Demo on industrial application of classification ML models.
Telco is a telecommunications company offering various products. This project uses information about this companies customers, such as various demographic data and information about the services provided to them to help predict churn.
The goal of this project is to determine the drivers of churn, or how whether a customer stays or goes, from Telco customer data. After exploring the company data to find drivers of churn, a ML model is made to make reccomendations to the shareholders of Telco, created for generating actionable intelligence on customer churn.
Going into the project with churn and its contributing factors as the primary target, I will assess demographic data as well as details of the customers contracts.
- Data acquired from MySQL 'telco_churn' database.
- Dataframe was 7043 rows, 25 columns before cleaning (row:customers, columns: variables).
- SQL query customers data, joining relevant tables on shared IDs, creating function to convert to dataframe.
- Clean data by dropping irrelevant columns.
- Encode useful categorical variables, removing original non-encoded.
- Split data (train/val/test) at ≈ (60/20/20).
- Split stratification left ambiguous per use.
- Model potential relationships with the use of visuals and graphs.
- Use various statistical tests and models to analyze combinations of variables against the target churn.
- Hypotheses to test:
- There is no significance between contract type and churn
- There is no significance between single households (M&F) with no dependents and churn.

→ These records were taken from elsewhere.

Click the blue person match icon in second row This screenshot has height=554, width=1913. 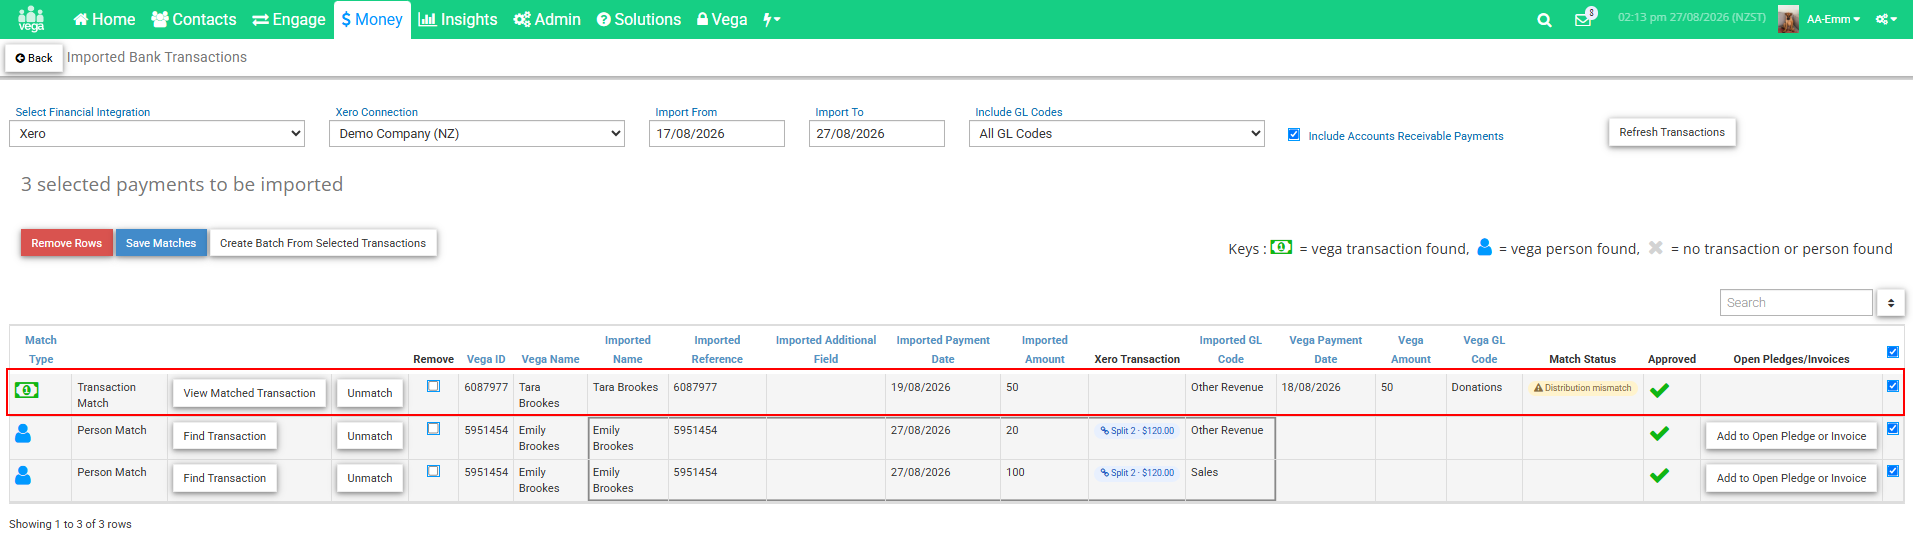[23, 433]
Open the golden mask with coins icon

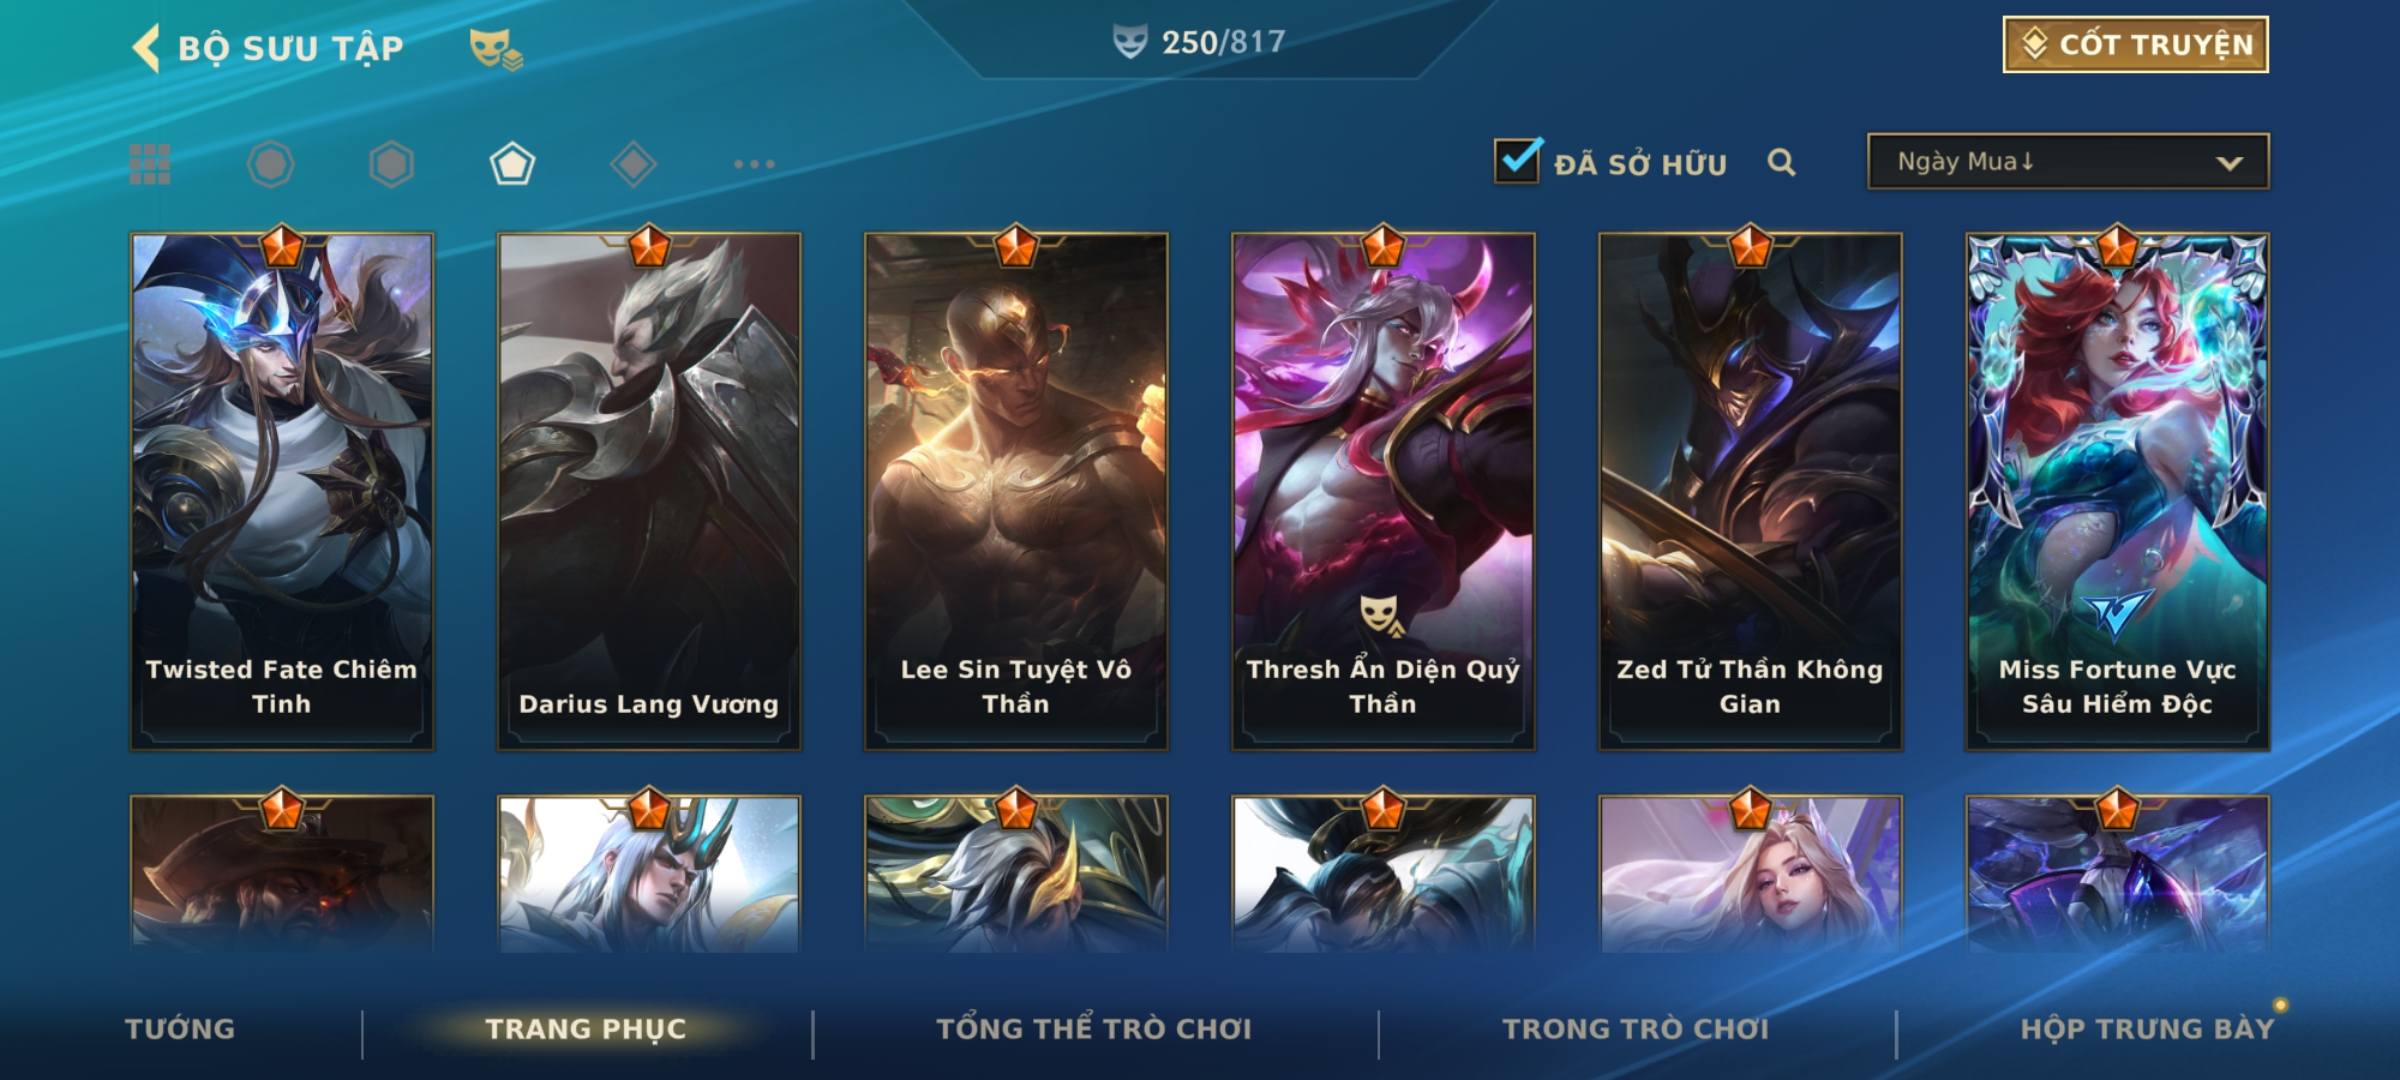[496, 49]
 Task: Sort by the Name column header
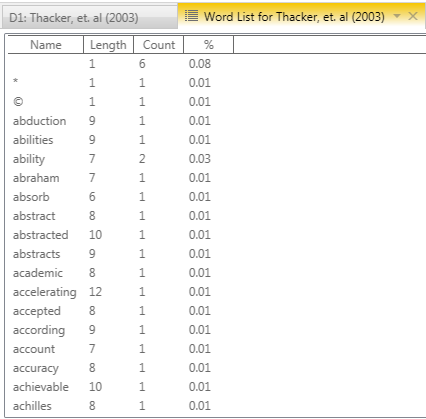(46, 45)
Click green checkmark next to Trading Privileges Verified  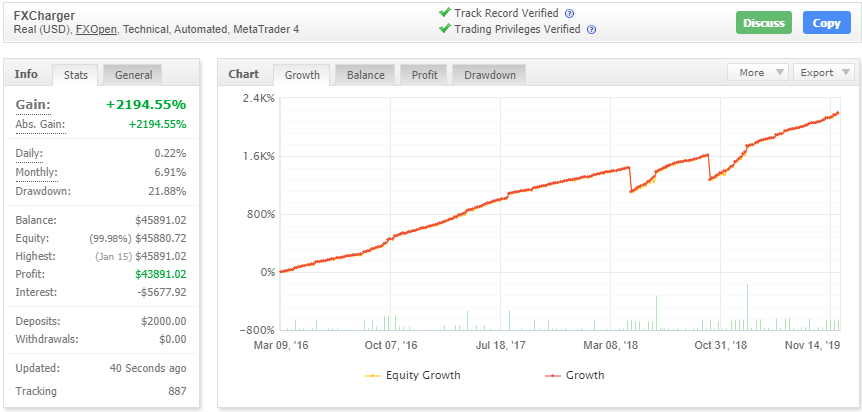click(444, 29)
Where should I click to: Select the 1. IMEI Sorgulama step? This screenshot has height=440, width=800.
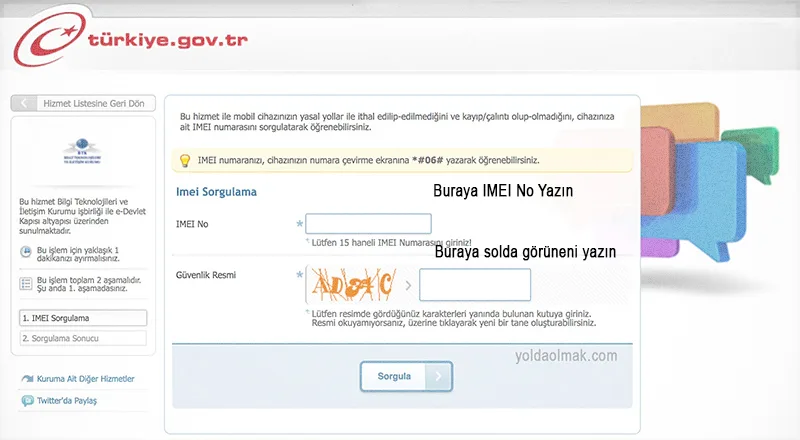[x=82, y=318]

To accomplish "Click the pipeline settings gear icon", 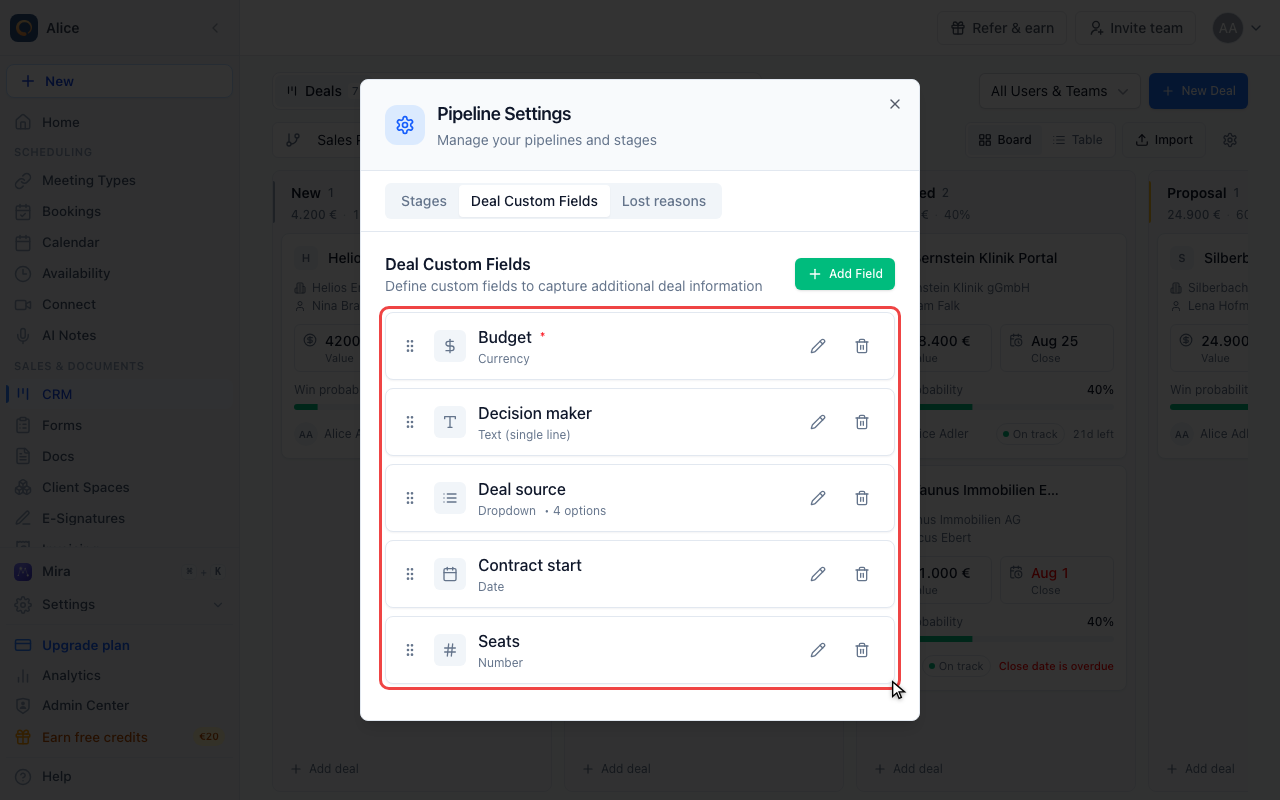I will pyautogui.click(x=1230, y=140).
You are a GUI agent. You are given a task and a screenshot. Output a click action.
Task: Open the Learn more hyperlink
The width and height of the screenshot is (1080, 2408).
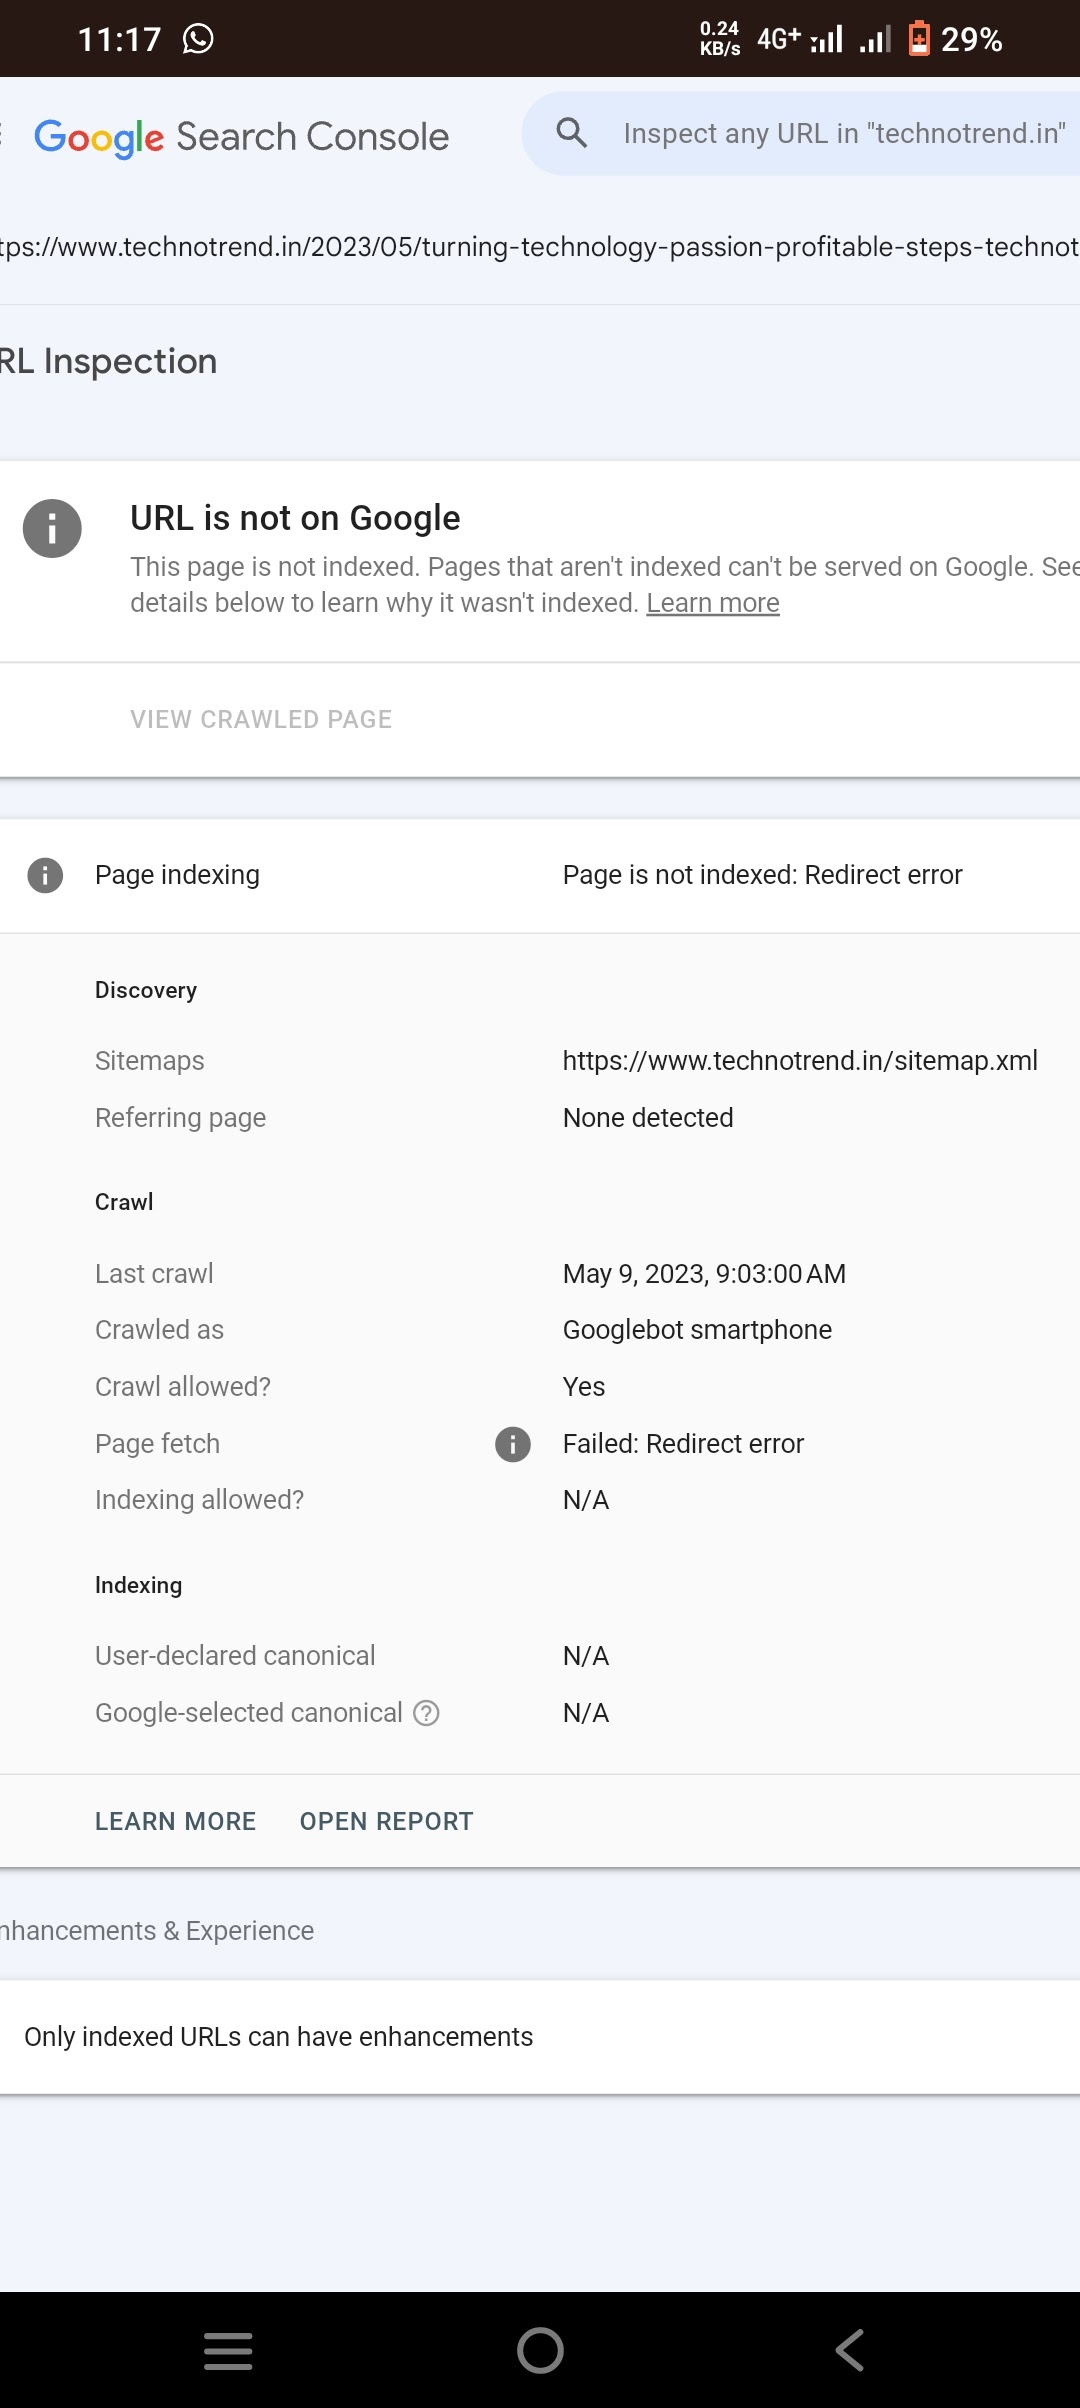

- Tenure is unrelated to churn.
- Monthly bill price is unrelated to churn.
- Product subscriptions are unrelated to churn.
- After iterating models and selecting those with the most optimal evaluation metrics, evaluate with the best on test data.
- Synthesize exploration into actionable intelligence for shareholders.
| Variable Name | Description |
|---|---|
| churn_encoded | Binary encoding of churn status (0: Not Churn, 1: Churn) |
| monthly_charges | The monthly charges for the service (float) |
| tenure | Number of months the customer has been with the company (int) |
| gender_encoded | Binary encoding of customer gender (0: Female, 1: Male) |
| dependents_encoded | Binary encoding of customer having dependents (0: No, 1: Yes) |
| internet_service_type_Fiber optic | Binary encoding if customer has fiber optic internet service |
| ... | Various other encoded values are present in the DataFrame |
- clone github repo
- download .csv of telco_data (for no mysql) included in repo
- run final_report notebook within an environment.
- tenure
- contract type
- monthly bill higher than average (whether theyre paying for fiber optic included)
- RF best prediction tool currently, KNN close second.
- Log. Reg. could outperform with more manipulation.
- RF performs best on train(80%) and validate(82%) sets.
- KNN is a close second. (78%)/(80%). Adjusting hyperparameters might yield a more accurate model than RF.
- Logisitic regression is powerful and would no doubt outpace the others with more tuning of the features.
- RF model performs at 83% Accuracy on test set.
- Upgrade fiber optic service quality or lower price.